= PROMPT =
Rewrite the listing from the line with "This screenshot has width=480, height=800." through the line with "(286, 490).", putting "position" in place of "coordinates" and leaving all else the same.

= DATASET =
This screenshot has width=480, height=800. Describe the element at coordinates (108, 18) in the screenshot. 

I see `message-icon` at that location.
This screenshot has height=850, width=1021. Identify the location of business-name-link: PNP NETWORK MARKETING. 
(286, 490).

...

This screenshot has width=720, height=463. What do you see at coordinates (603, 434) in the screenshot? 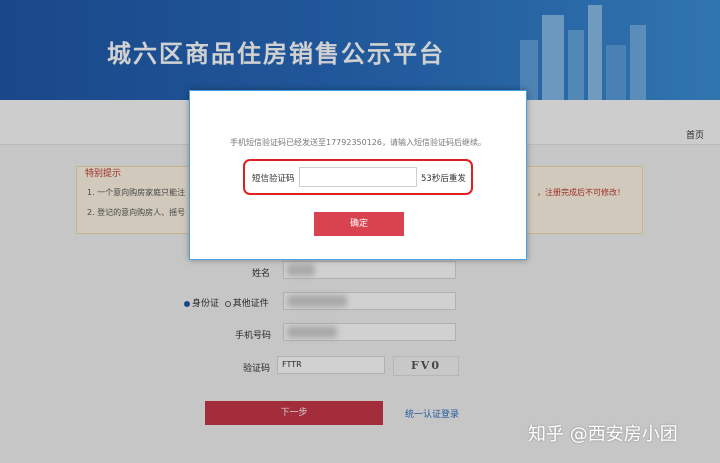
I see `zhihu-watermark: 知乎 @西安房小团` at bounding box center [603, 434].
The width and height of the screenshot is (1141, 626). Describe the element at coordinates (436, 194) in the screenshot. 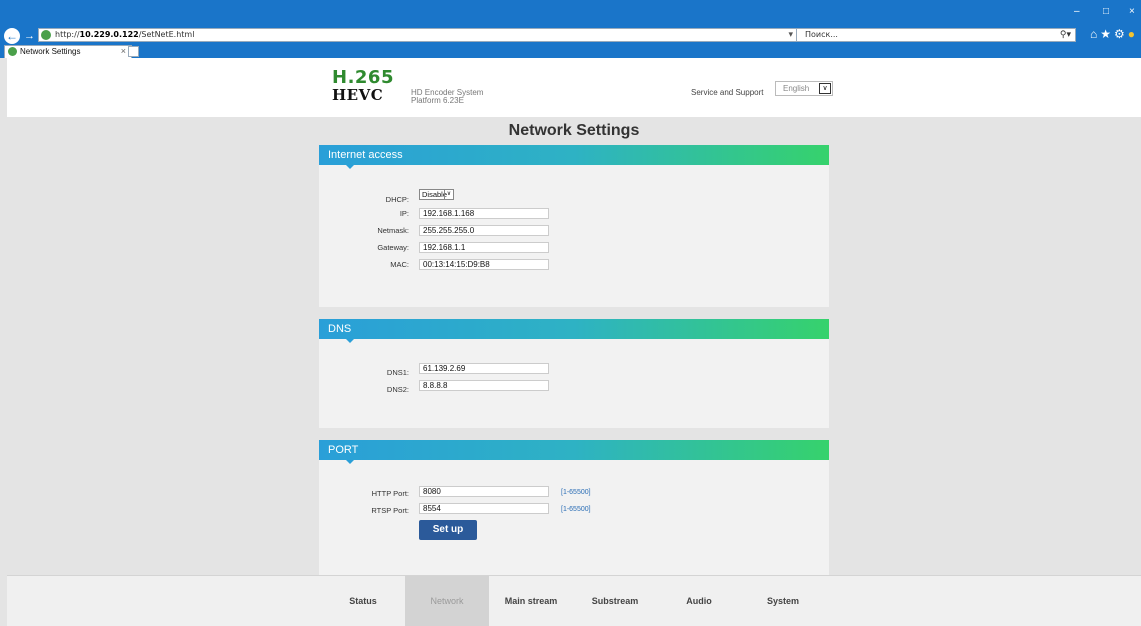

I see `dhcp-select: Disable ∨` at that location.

= REPLY TO THE TASK =
This screenshot has width=480, height=800. Describe the element at position (108, 18) in the screenshot. 

I see `message-icon` at that location.
This screenshot has height=850, width=1021. Identify the location of business-name-link: PNP NETWORK MARKETING. 
(286, 490).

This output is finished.